ESPN 51th Annual Meeting

ESPN 2018


 
TARGETED NEXT GENERATION SEQUENCING IN CHIDREN WITH INFANTILE NEPHROTIC SYNDROME
LARISA PRIKHODINA 1 LARISA PRIKHODINA 2 EKATERINA STOLYAREVICH 3 PETER SHATALOV 1

1- RESEARCH & CLINICAL INSTITUTE FOR PEDIATRICS, PIROGOV RUSSIAN NATIONAL RESEARCH MEDICAL UNIVERSITY, Moscow, Russia
2- RUSSIAN ACADEMY OF MEDICAL CONTINUOUS POSTGRADUATE EDUCATION, Moscow, Russia
3- MOSCOW CITY CLINICAL HOSPITAL № 52, Moscow, Russia
 
Introduction:

Infantile nephrotic syndrome (NS) is a rare, genetically heterogeneous group of glomerulopathies with the onset of the disease at the age of 4-12 months. We aimed to determine the causative gene mutations in children with infantile NS through next generation sequencing (NGS).

Material and methods:

The mutational analysis was performed in 8 children (4M/4F) aged 3.2 (IQR: 3.0; 6.1) years with infantile NS from nonconsanguineous families. Renal biopsy revealed FSGS in 7/8 (87.5%) the affected children. Targeted NGS covering 68 genes associated with steroid-resistant NS (SRNS) with confirmation by direct Sanger sequencing were applied.

Results:

A total of 13 different mutations were detected in 9/68 (13.2%) genes associated with SRNS in 7/8 (87.5%) children with infantile NS. 3/13 (23.1%) of these mutations were novel. Monogenic cause of infantile NS was identified in 4/8 (50%) children. We determined homozygous mutations in NPHS2 gene (n=2), compound-heterozygous mutations in NPHS1 and ITGB4 genes (n=1), heterozygous mutations in WT1 gene (n=1).

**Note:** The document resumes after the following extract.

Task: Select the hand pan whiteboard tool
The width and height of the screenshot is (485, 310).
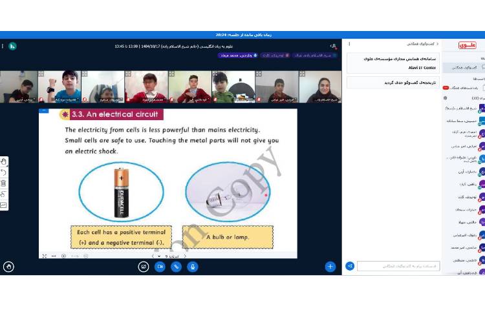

Digenic inheritance had 2 patients: PTPRO with SCARB2 (n=1) and WT1 with ITGB4 (n=1). Extrarenal syndromic features were presented in 3 of the affected children: Wilms tumor (n=2), microcephaly with deafness (n=1). 2 patients with homozygous NPHS2 mutations progressed to ESKD by the age of 6 years. Kidney transplantation was performed in one of them without disease recurrence after transplantation for 14 months.

Conclusions:

We conclude that monogenic cause of infantile NS was identified in 50% of children with the most prevalent mutations in NPHS2, NPHS1, ITGB4 and WT1 genes. A molecular genetic diagnosis of infantile NS through NGS may have important consequences for the clinical management of patients and prediction of a risk for disease recurrence after kidney transplantation.